My Undesirable Friends, Part I: The Final Broadcast from Moscow

Julia Loktev’s documentary arrives as a patient, unflinching study of Russia’s media landscape during a fraught historical moment. The film centers on Anna Nemzer, a host at TV Rain, and a tight-knit group of reporters who press on despite censorship and bureaucratic traps.

Overview

Running just over five hours, the feature forgoes a conventional sprint in favor of a slow-burn approach. Loktev steadies the camera on real voices, letting scenes breathe and letting the stakes accumulate. The film nods to Jacques Rivette’s Out 1 as a touchstone for the ambition of a sprawling political portrait.

Press, risk, and resolve

Nemzer and her colleagues navigate a maze that labels coverage as foreign or dangerous and forces reporters to contend with a Kafkaesque bureaucracy. The documentary suggests that, within Russia, these journalists are among the nation’s bravest citizens, keeping the flame of open discourse alive in the face of pressure.

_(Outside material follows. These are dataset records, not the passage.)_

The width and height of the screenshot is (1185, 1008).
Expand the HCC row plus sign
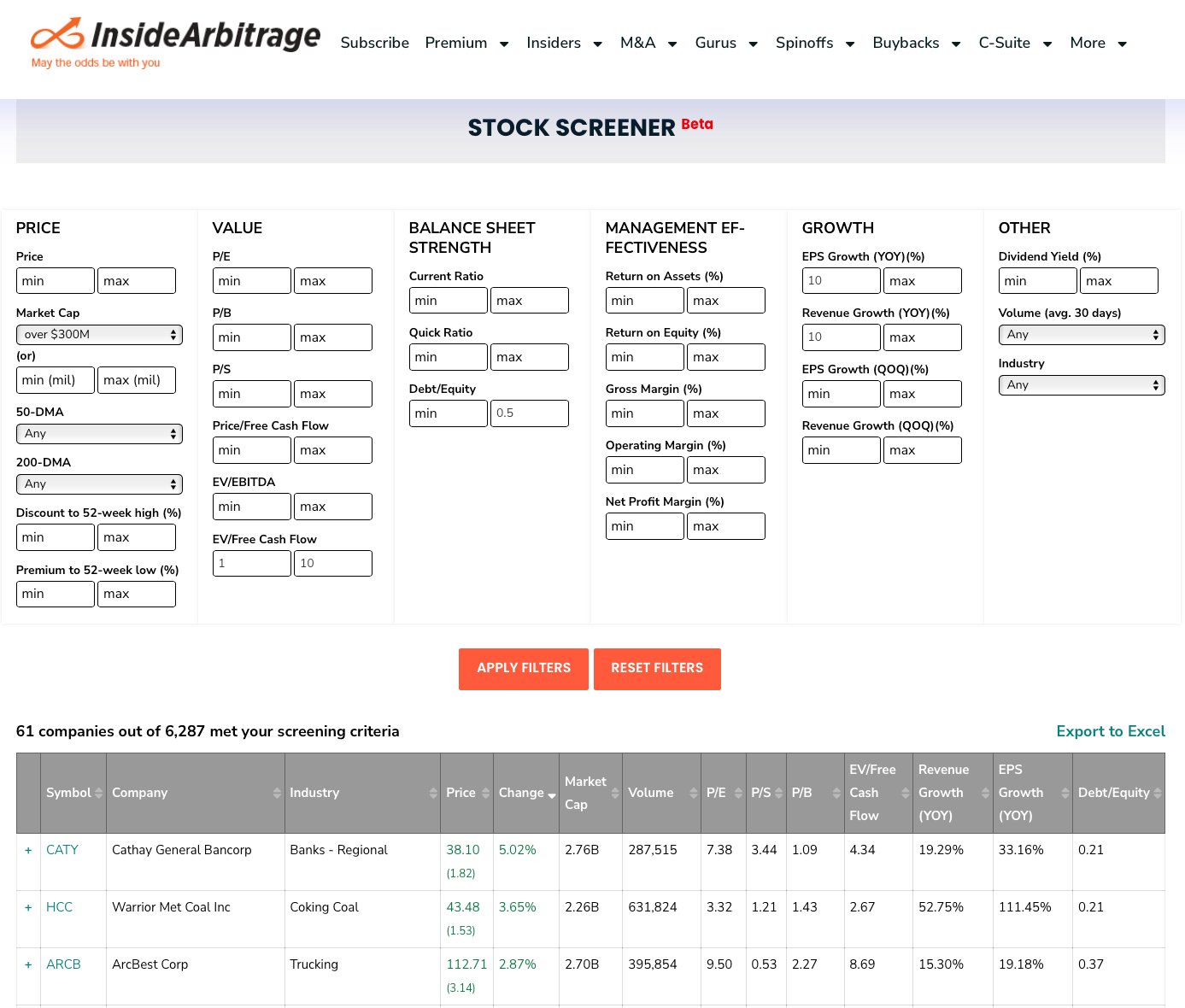coord(28,908)

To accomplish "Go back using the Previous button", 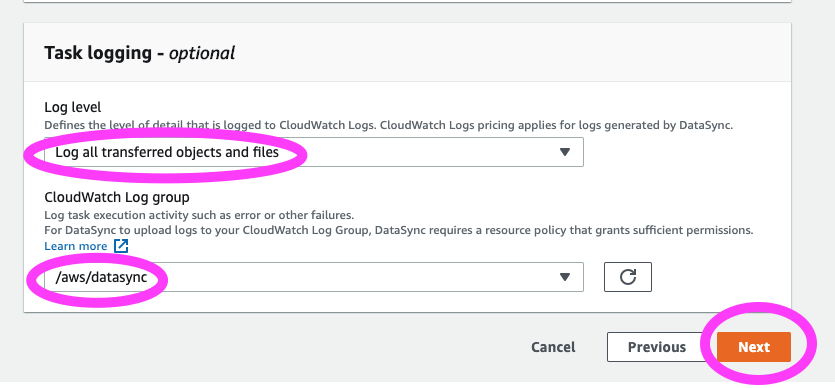I will [656, 347].
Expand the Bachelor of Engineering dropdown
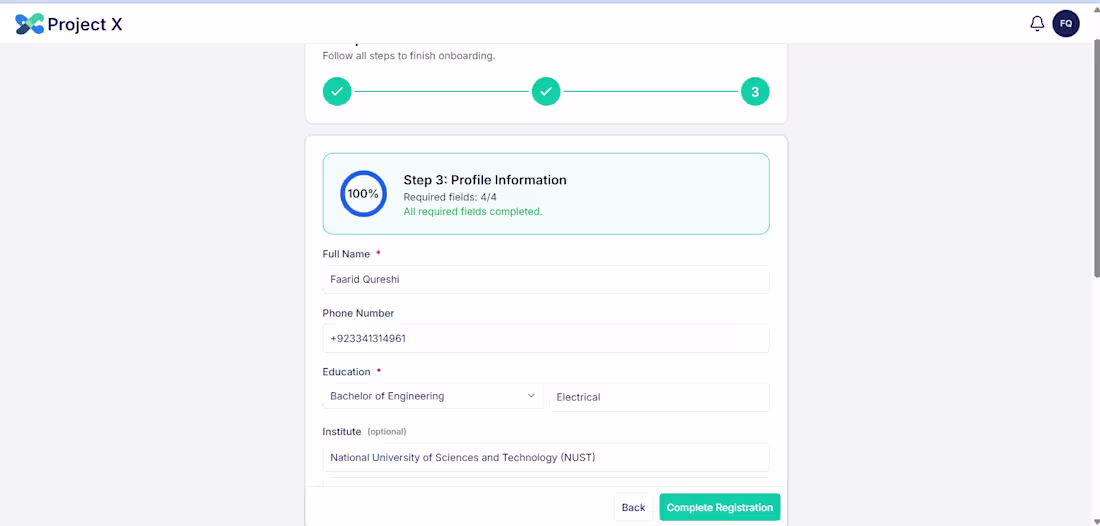Viewport: 1100px width, 526px height. click(x=432, y=397)
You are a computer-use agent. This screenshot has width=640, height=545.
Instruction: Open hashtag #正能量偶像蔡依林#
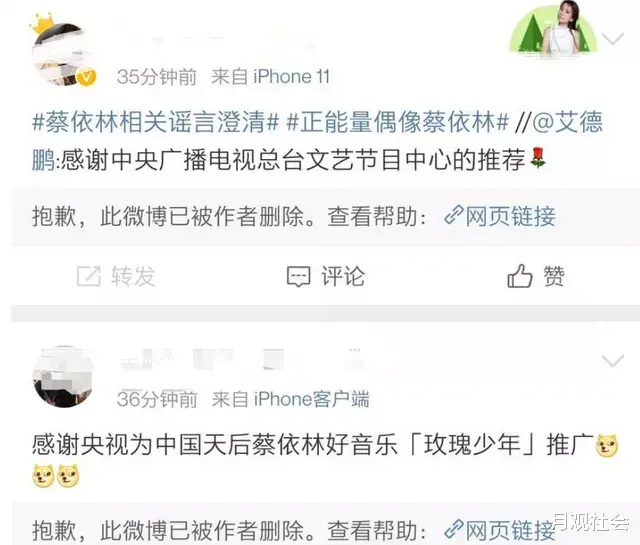pyautogui.click(x=398, y=122)
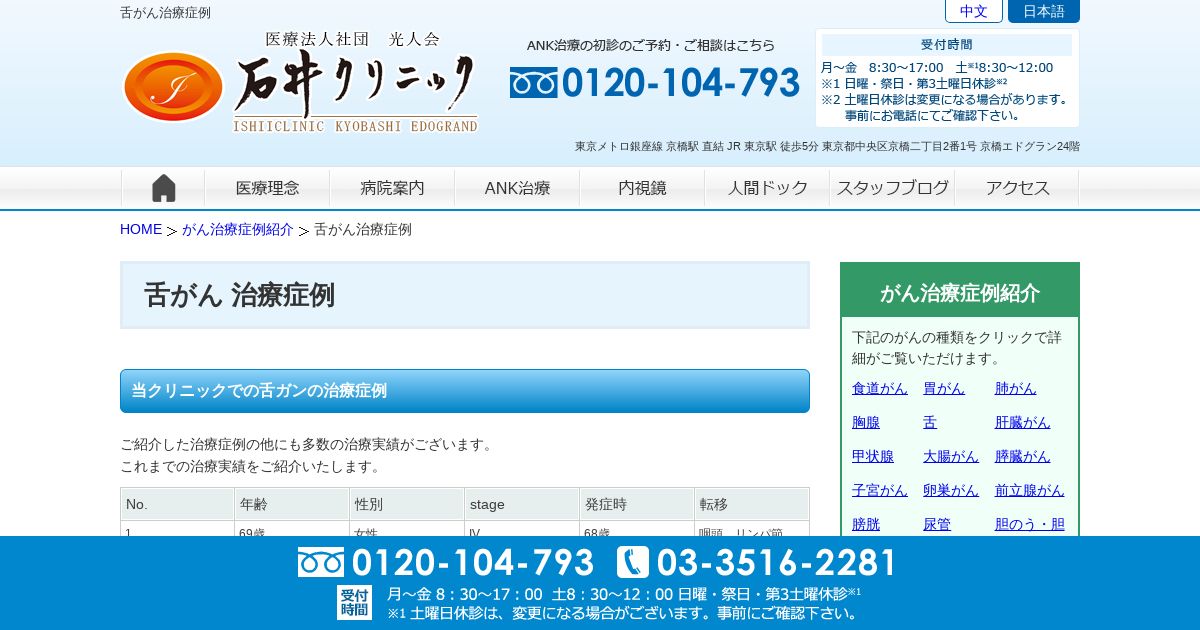Open the 大腸がん sidebar link
The width and height of the screenshot is (1200, 630).
(951, 456)
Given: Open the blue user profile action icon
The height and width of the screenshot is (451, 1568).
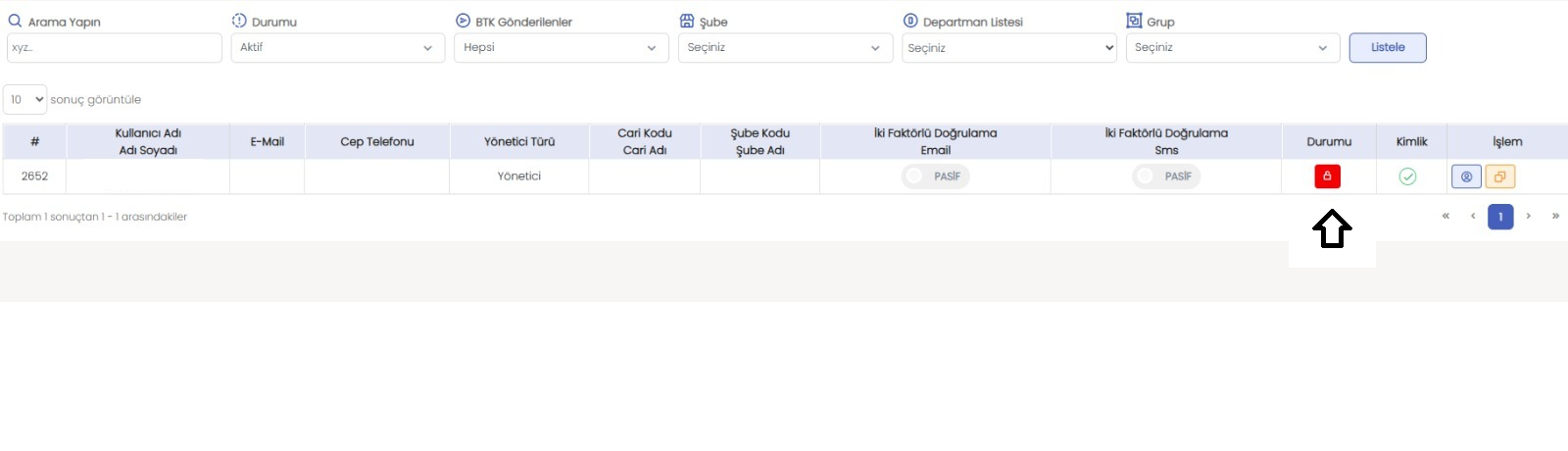Looking at the screenshot, I should click(x=1466, y=176).
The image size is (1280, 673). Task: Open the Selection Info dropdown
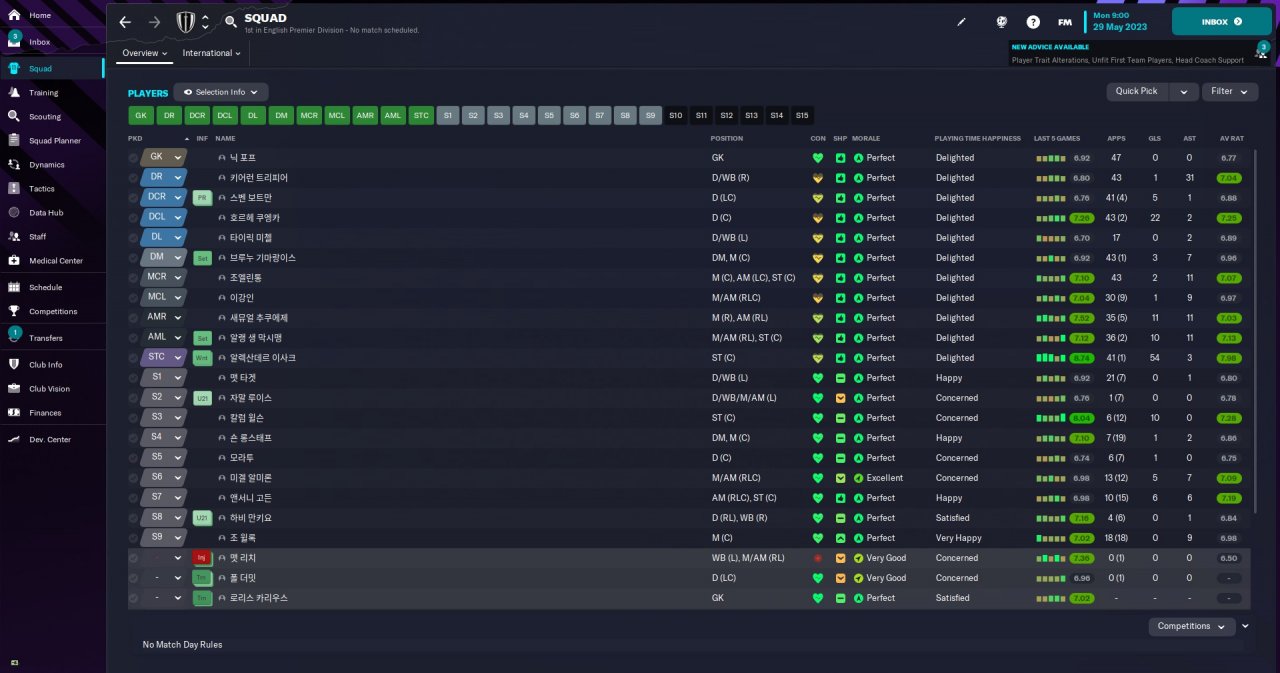(x=221, y=92)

Moments of humanity amid repression

Even at its bleakest, Loktev finds glimmers of hope—quiet acts of solidarity, long takes that let dissenting voices resonate, and a sense that creativity survives under pressure. A notable sequence shows a New Year’s moment where people share uplifting news, underscoring resilience rather than despair.

Looking ahead

As the credits tease, Loktev plans to continue the thread in Part II—Exile—tracking where these journalists carry their fight next. The film stands as an epic document of the era, an argument for the enduring power of investigative storytelling.